» **Prompt**
Reproduce word for word the lines of the listing from the first one through the one with "Task: Click the Dreamweaver Dw icon", omitting every picture.

.....

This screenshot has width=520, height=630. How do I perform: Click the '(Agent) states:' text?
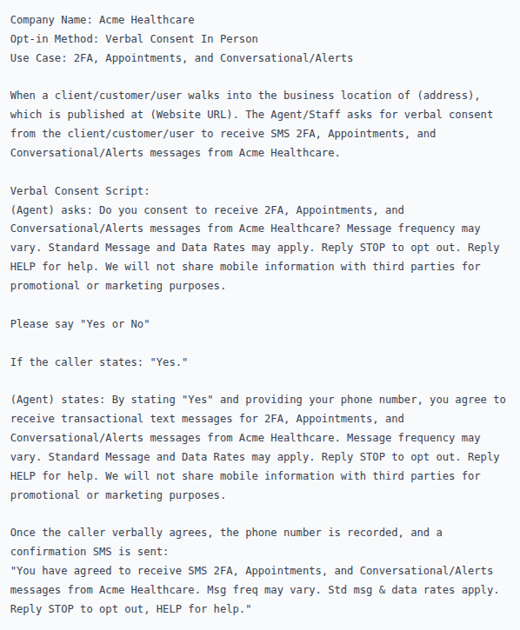[57, 400]
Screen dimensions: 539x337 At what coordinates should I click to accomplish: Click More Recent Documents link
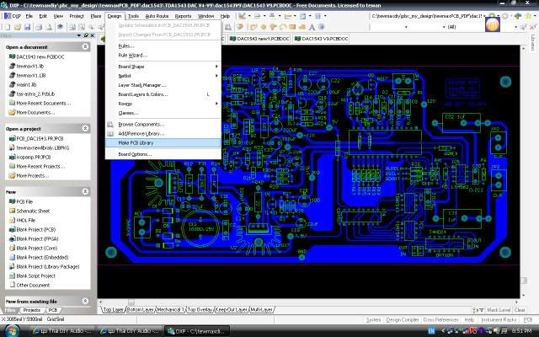pos(40,103)
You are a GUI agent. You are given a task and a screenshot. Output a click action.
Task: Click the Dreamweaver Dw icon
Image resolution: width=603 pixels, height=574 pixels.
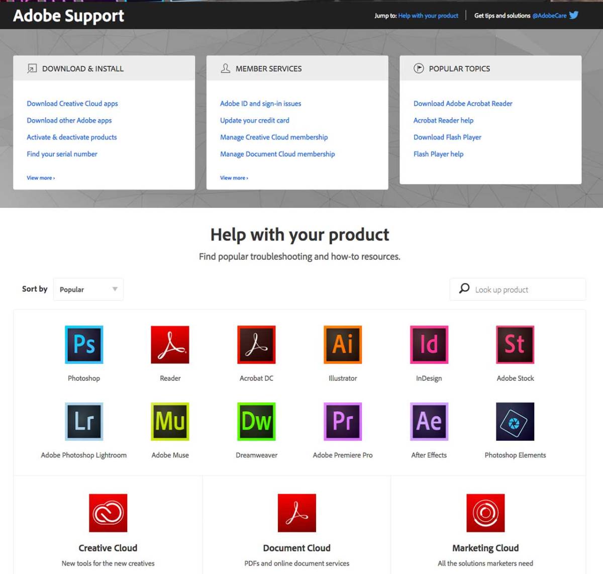256,422
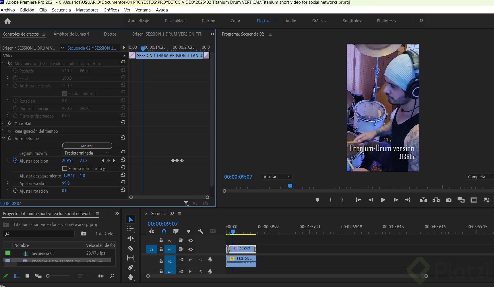Select the Selection arrow tool
Screen dimensions: 494x287
pyautogui.click(x=131, y=219)
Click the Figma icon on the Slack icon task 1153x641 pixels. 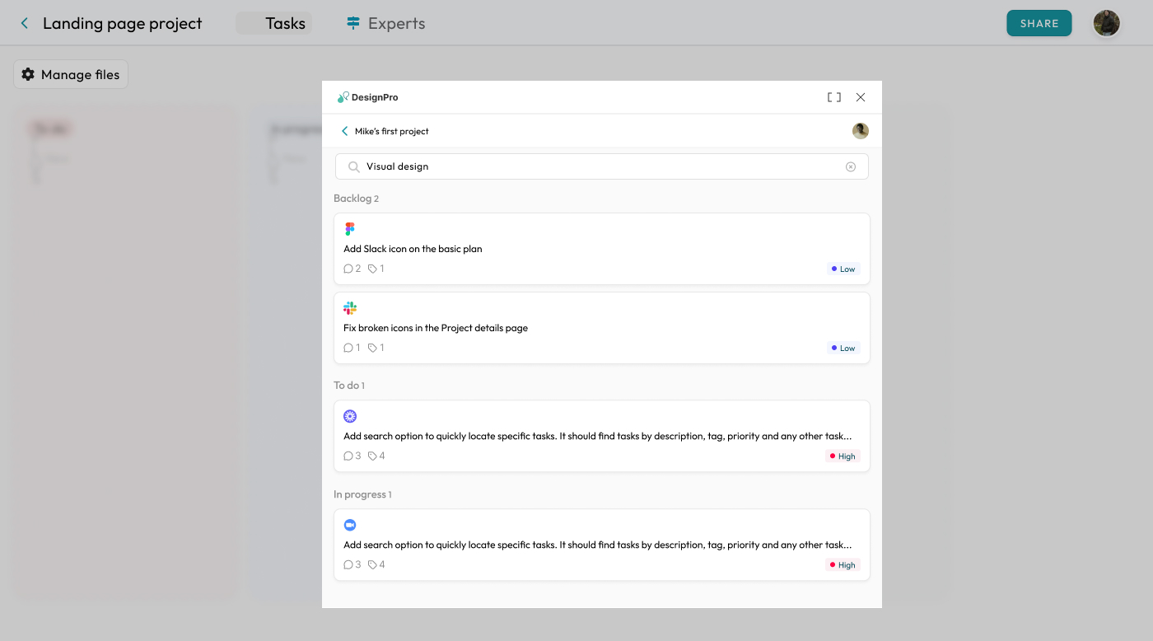click(350, 228)
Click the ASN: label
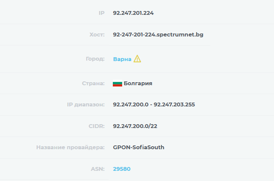274x181 pixels. pyautogui.click(x=98, y=169)
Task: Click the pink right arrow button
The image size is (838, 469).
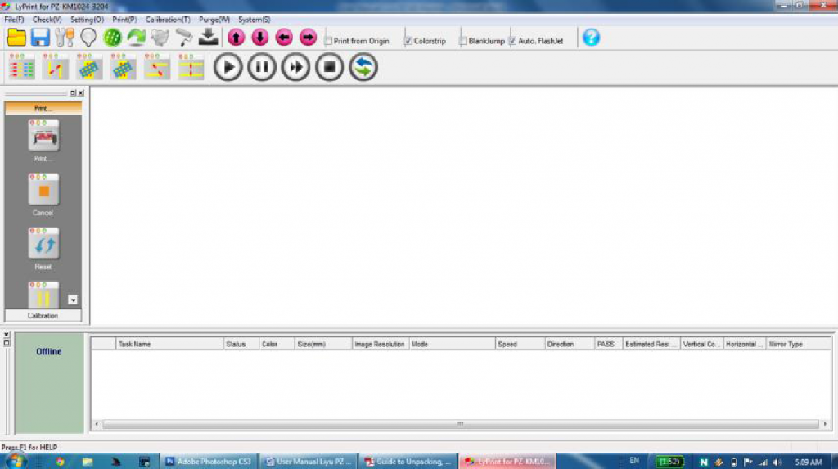Action: click(308, 38)

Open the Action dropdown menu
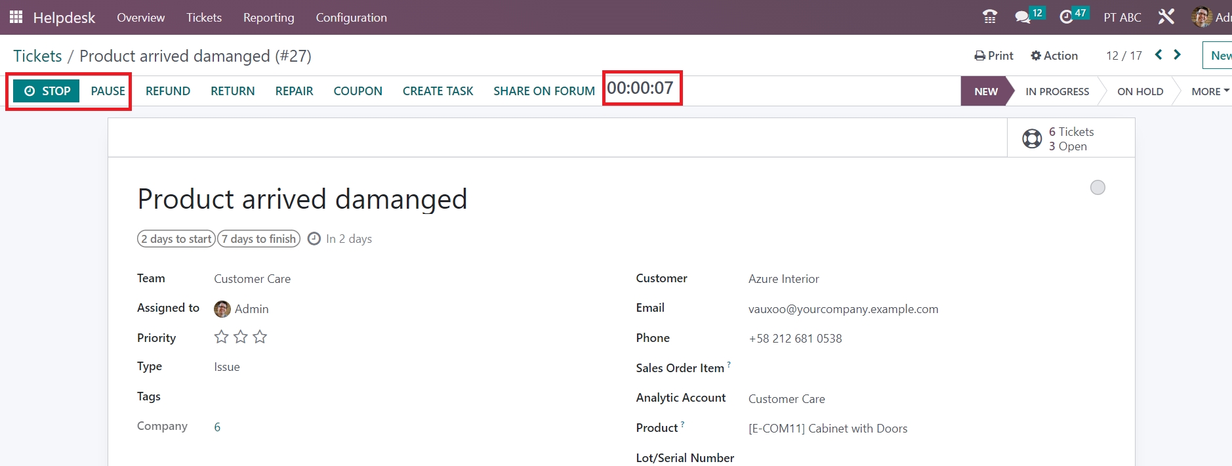pyautogui.click(x=1054, y=56)
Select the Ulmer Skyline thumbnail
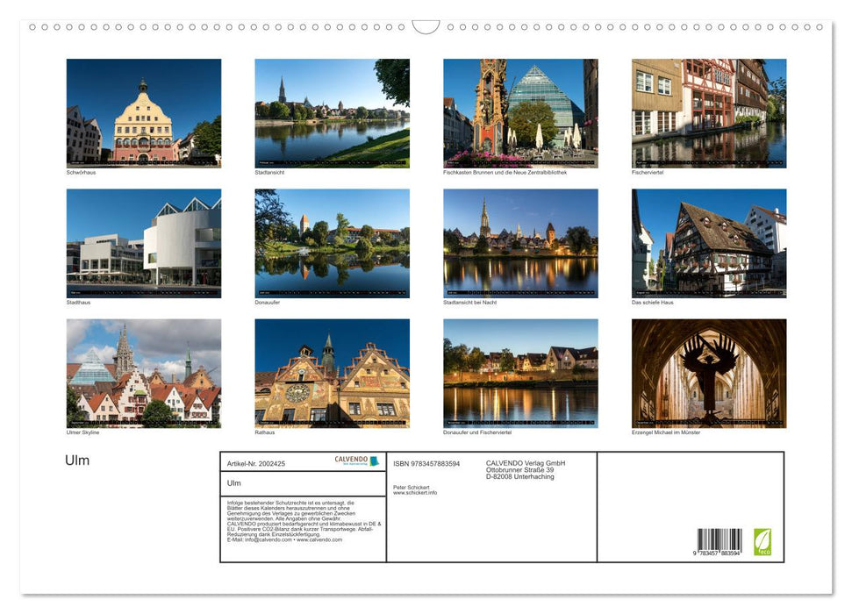852x614 pixels. tap(144, 373)
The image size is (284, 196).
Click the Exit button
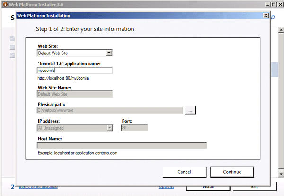click(x=254, y=187)
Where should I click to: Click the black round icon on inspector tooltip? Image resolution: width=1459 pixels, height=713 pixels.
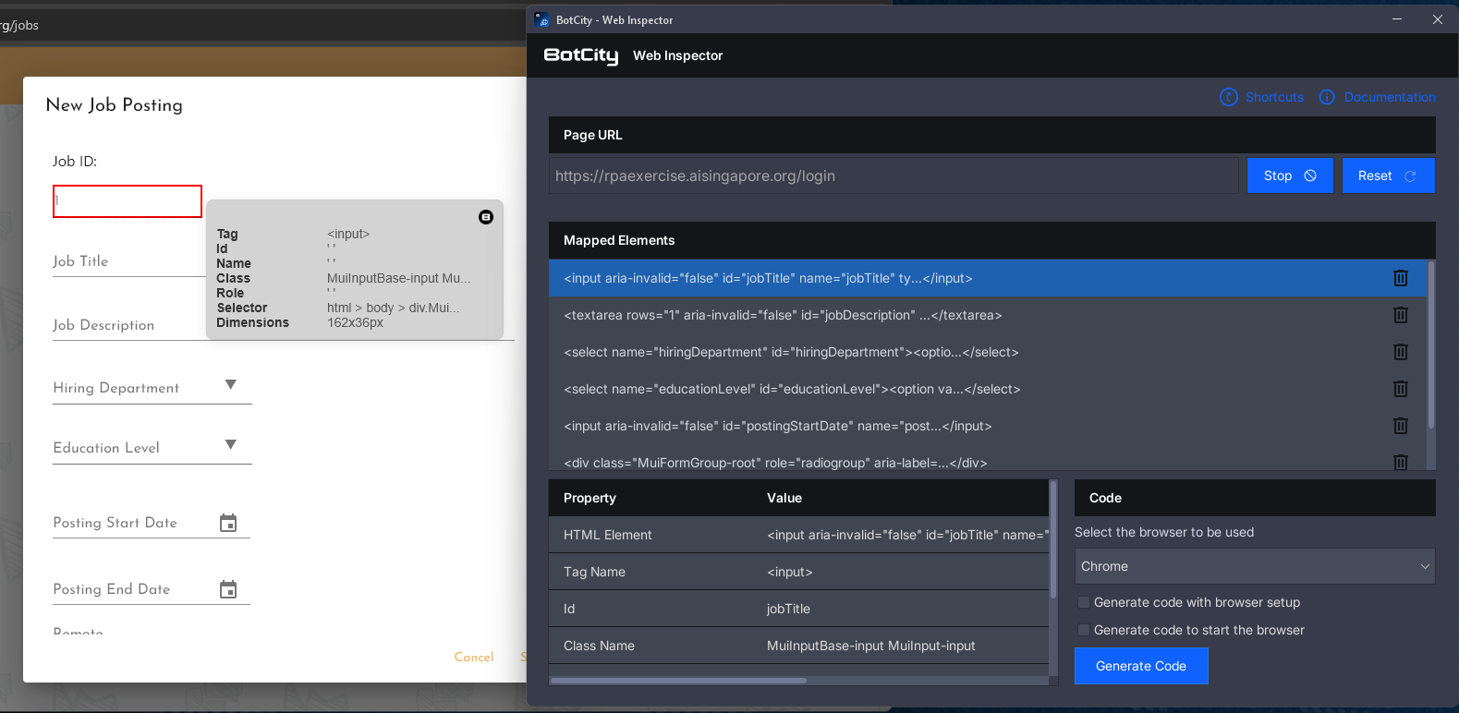tap(486, 217)
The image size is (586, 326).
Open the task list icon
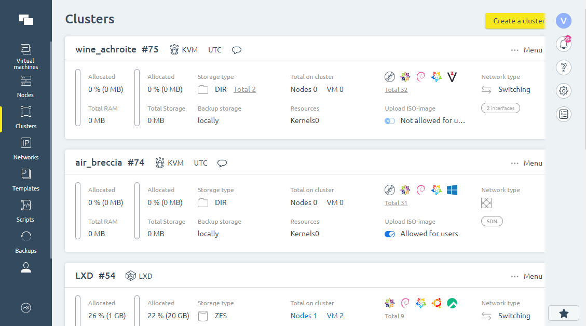tap(563, 114)
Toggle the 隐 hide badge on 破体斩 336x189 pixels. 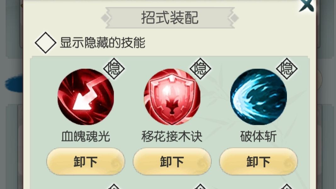(287, 69)
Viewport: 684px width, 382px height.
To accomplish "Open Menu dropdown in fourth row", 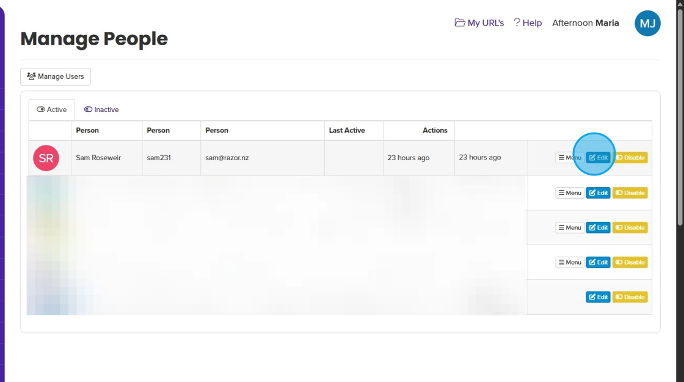I will click(570, 262).

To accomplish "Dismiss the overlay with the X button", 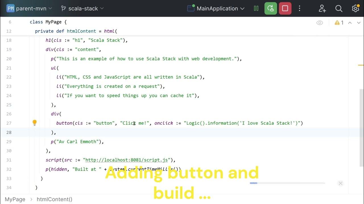I will [x=340, y=183].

.....

» **Exercise result**
This screenshot has width=520, height=630. How do I perform: Click the '(Agent) states:' text?
[57, 400]
Screen dimensions: 539x337 At what coordinates should I click to accomplish: Click More Recent Documents link
pos(40,103)
You are a GUI agent. You are given a task and a screenshot. Output a click action.
Task: Click the Dreamweaver Dw icon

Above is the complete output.